Goal: Switch "screenshot" to "screen capture" throughout the lines below and leave everything else unchanged.

Record list:
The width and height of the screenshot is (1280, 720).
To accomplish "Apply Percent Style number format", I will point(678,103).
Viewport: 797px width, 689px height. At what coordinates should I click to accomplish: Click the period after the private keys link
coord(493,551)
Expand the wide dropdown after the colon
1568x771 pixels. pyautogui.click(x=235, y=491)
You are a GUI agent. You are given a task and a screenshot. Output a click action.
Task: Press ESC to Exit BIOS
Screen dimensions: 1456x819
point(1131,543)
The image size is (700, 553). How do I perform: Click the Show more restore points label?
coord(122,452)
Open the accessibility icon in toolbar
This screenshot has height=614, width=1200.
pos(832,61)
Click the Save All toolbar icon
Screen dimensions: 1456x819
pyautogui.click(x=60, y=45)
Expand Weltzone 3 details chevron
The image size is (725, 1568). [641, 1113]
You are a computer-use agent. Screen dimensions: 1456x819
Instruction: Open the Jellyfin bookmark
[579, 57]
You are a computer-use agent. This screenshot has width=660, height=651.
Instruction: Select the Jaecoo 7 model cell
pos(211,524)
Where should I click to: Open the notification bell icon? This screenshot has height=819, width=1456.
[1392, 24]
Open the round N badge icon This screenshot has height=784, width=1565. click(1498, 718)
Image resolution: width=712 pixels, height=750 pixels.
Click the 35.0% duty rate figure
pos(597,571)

Finished task:
The width and height of the screen capture is (1280, 720).
To accomplish "Apply Percent Style number format", I will point(678,103).
Viewport: 797px width, 689px height. At what coordinates should I click to accomplish: Click the period after the private keys link
coord(493,551)
Expand the wide dropdown after the colon
1568x771 pixels. pyautogui.click(x=235, y=491)
You are a GUI agent. You are given a task and a screen capture. Output a click action.
Task: Press ESC to Exit BIOS
Screen dimensions: 1456x819
point(1131,543)
The image size is (700, 553). How do I perform: Click the Show more restore points label?
coord(122,452)
Open the accessibility icon in toolbar
This screen capture has height=614, width=1200.
pos(832,61)
Click the Save All toolbar icon
Screen dimensions: 1456x819
pyautogui.click(x=60, y=45)
Expand Weltzone 3 details chevron
The image size is (725, 1568). [641, 1113]
You are a computer-use agent. Screen dimensions: 1456x819
Instruction: Open the Jellyfin bookmark
[579, 57]
You are a computer-use agent. This screen capture has width=660, height=651.
Instruction: Select the Jaecoo 7 model cell
pos(211,524)
Where should I click to: Open the notification bell icon? This screen capture has height=819, width=1456.
[1392, 24]
Open the round N badge icon This screen capture has height=784, width=1565. click(1498, 718)
Image resolution: width=712 pixels, height=750 pixels.
Click the 35.0% duty rate figure
pos(597,571)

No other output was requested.